Le Parti de la liberté (FPÖ), d’extrême droite et favorable à la Russie, est crédité d’une légère avance par les enquêtes d’opinion.
Depuis l’invasion de l’Ukraine par la Russie en 2022, l’Union européenne (UE) a décidé de réduire sa dépendance aux importations de gaz russe. L’Autriche est l’un des pays membres de l’UE les plus dépendants au gaz russe.
« Les autres pays ne voient pas la consommation de gaz russe de l’Autriche d’un bon oeil », a déclaré Stefan Schiman-Vukan, économiste à l’Institut autrichien de recherche économique. « La pression politique pour s’en retirer est forte. »
L’UE s’est engagée à ne plus avoir recours au gaz russe d’ici 2027 et le ministère autrichien de l’Energie souhaite accélérer ce processus.
En Autriche, au mois de juillet, les importations de gaz provenaient encore à 83% de Russie alors que la proportion de gaz russe importé dans l’UE est tombée à 15% en 2023.
« La grande dépendance au gaz russe représente un important risque économique et de sécurité pour l’Autriche », a prévenu le ministère de l’Energie dans un communiqué. « C’est pourquoi il est essentiel pour la sécurité de notre pays que nous réduisions encore notre consommation de gaz et que nous cessions d’acheter du gaz russe. »
Le FPÖ estime de son côté que le gaz russe doit continuer à faire partie du mix énergétique autrichien.

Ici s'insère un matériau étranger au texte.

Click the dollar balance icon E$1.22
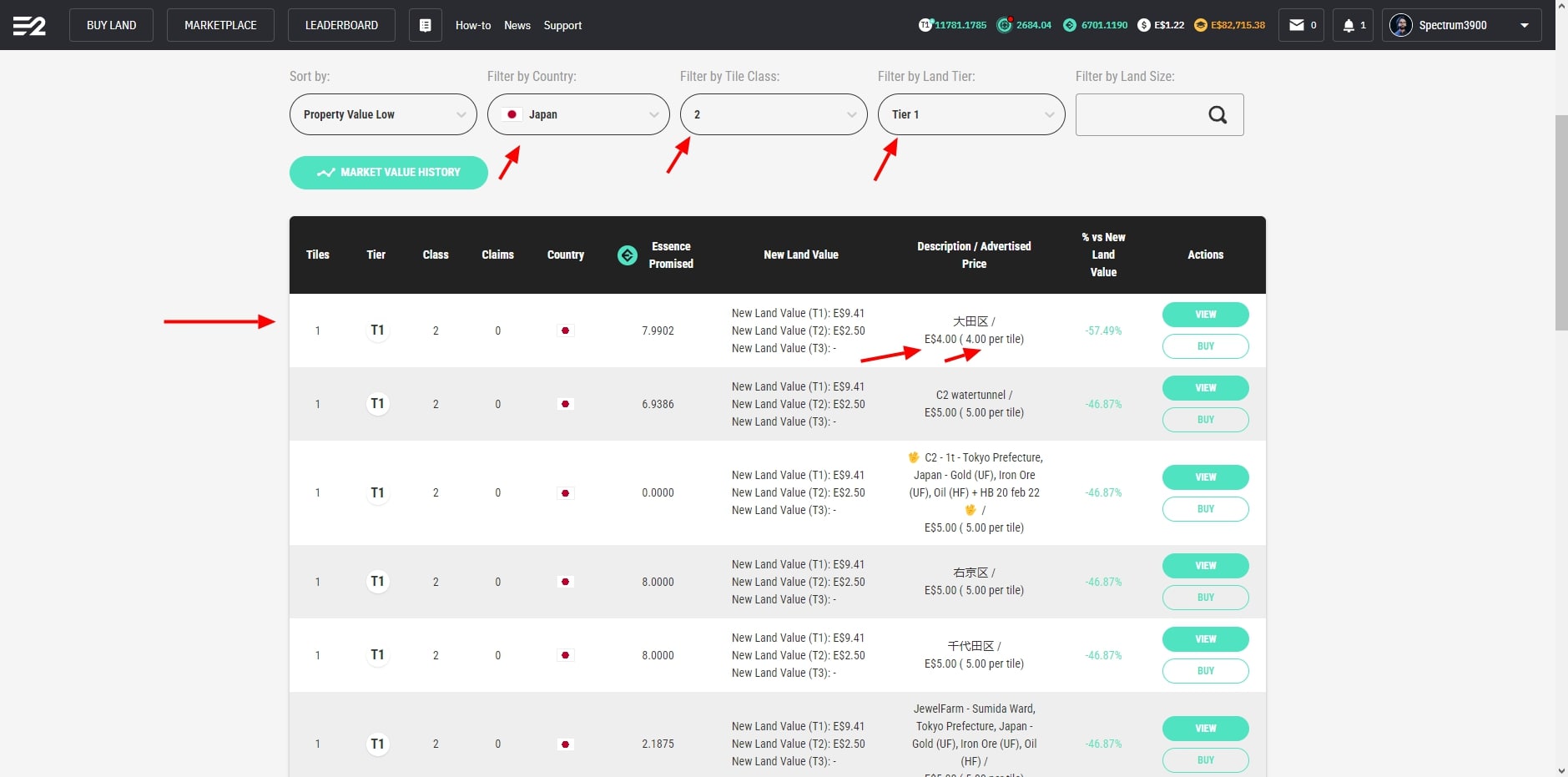 pos(1144,25)
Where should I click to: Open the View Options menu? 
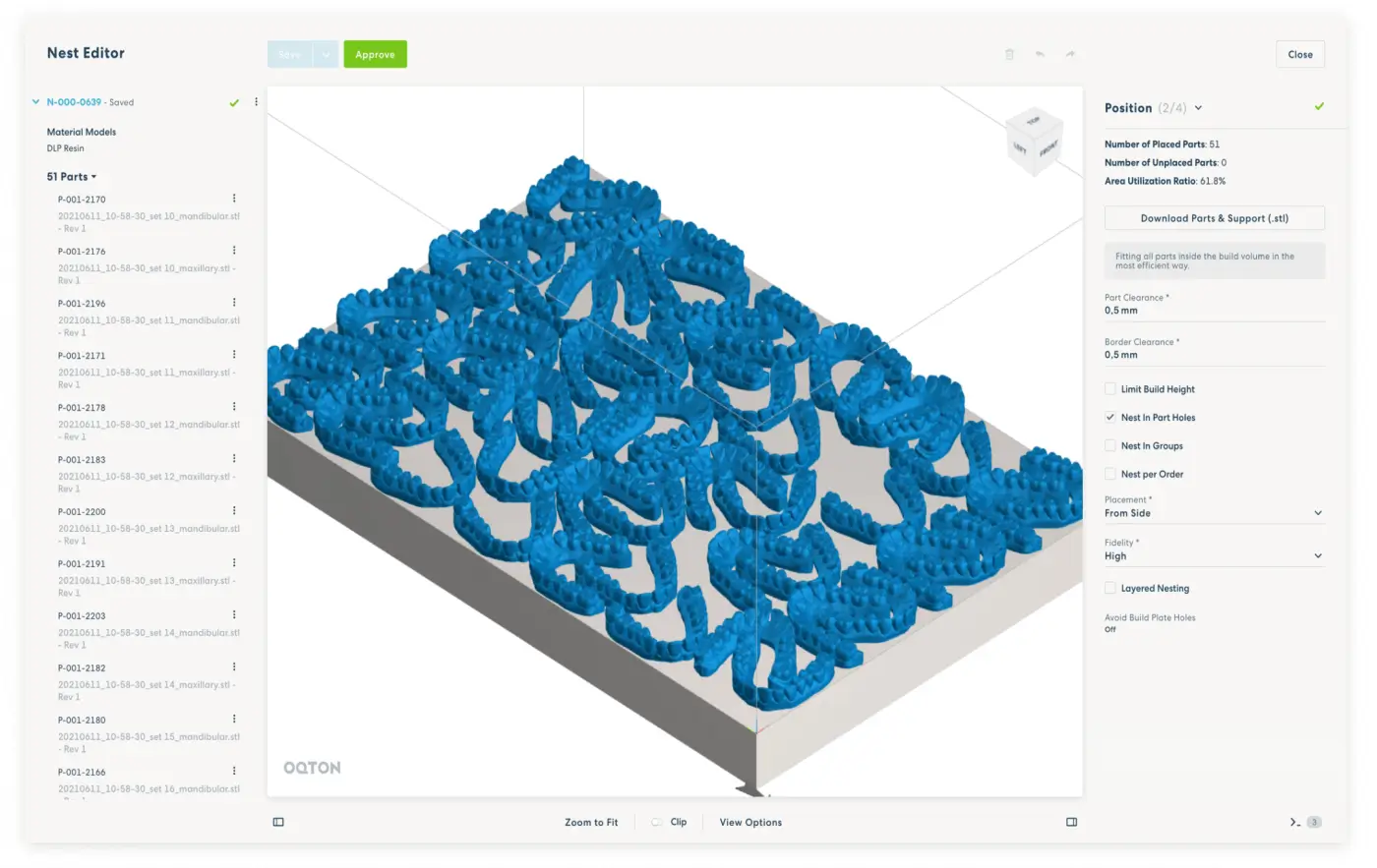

Les craintes de voir l’approvisionnement en gaz russe s’arrêter ont en outre été ravivées lorsque l’Ukraine a annoncé qu’elle ne prolongerait pas un accord prévoyant son transit du vers l’Autriche conclu avec le géant gazier russe Gazprom et devant expirer à la fin de 2024.
Les responsables autrichiens ont souligné qu’une récente étude mandatée par le gouvernement montrait que les importations en provenance d’Italie et d’Allemagne, ajoutées aux réserves de l’Etat, suffiraient à couvrir les besoins du pays.
Les responsables politiques sont par ailleurs désireux de stimuler la demande ou de trouver des ressources supplémentaires pour relancer l’économie.
Ces deux dernières années, l’Autriche a vu son taux d’inflation dépasser la moyenne de celui du bloc, alors même que l’économie s’est contractée.
Le FPÖ et les conservateurs de l’ÖVP se sont engagés à procéder à des baisses d’impôts, alors que le parti social-démocrate (SPO) – actuellement troisième dans la sondages – propose de mettre en place des impôts sur la fortune et les droits de succession.
« L’Autriche est le parfait exemple de ce qu’il se passe si l’inflation est trop forte, et de ses conséquences négatives », a déclaré Gunter Deuber, économiste en chef chez Raiffeisen Bank International. « Si vous n’êtes pas compétitif en matière de coûts et de salaires, les gens arrêtent d’investir. Cela devient moins intéressant de produire en Autriche. »
(Version française Camille Raynaud, édité par Kate Entringer)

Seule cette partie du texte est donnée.